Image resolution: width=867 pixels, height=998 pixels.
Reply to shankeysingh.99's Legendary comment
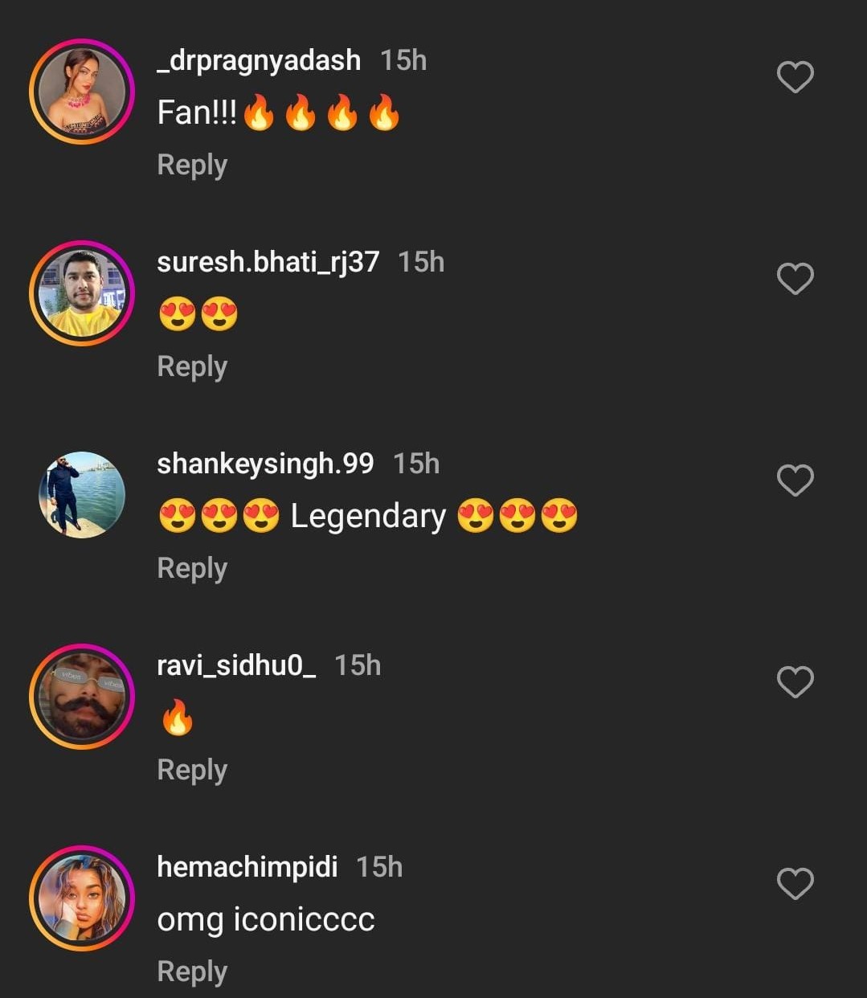tap(192, 568)
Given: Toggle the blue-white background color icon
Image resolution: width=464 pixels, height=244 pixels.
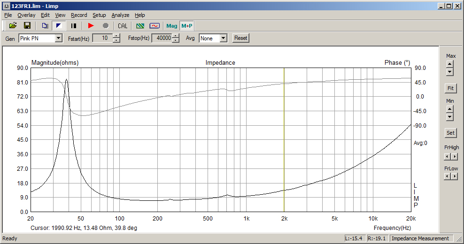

==*==

**Exercise prompt:** Reproduce the listing above with "px" substituted for each occurrence of "pixels", keeping everything else the same. Omit the pictures from your answer.

**Result:**
Image resolution: width=867 px, height=998 px.
Reply to shankeysingh.99's Legendary comment
tap(192, 568)
Given: Toggle the blue-white background color icon
Image resolution: width=464 px, height=244 px.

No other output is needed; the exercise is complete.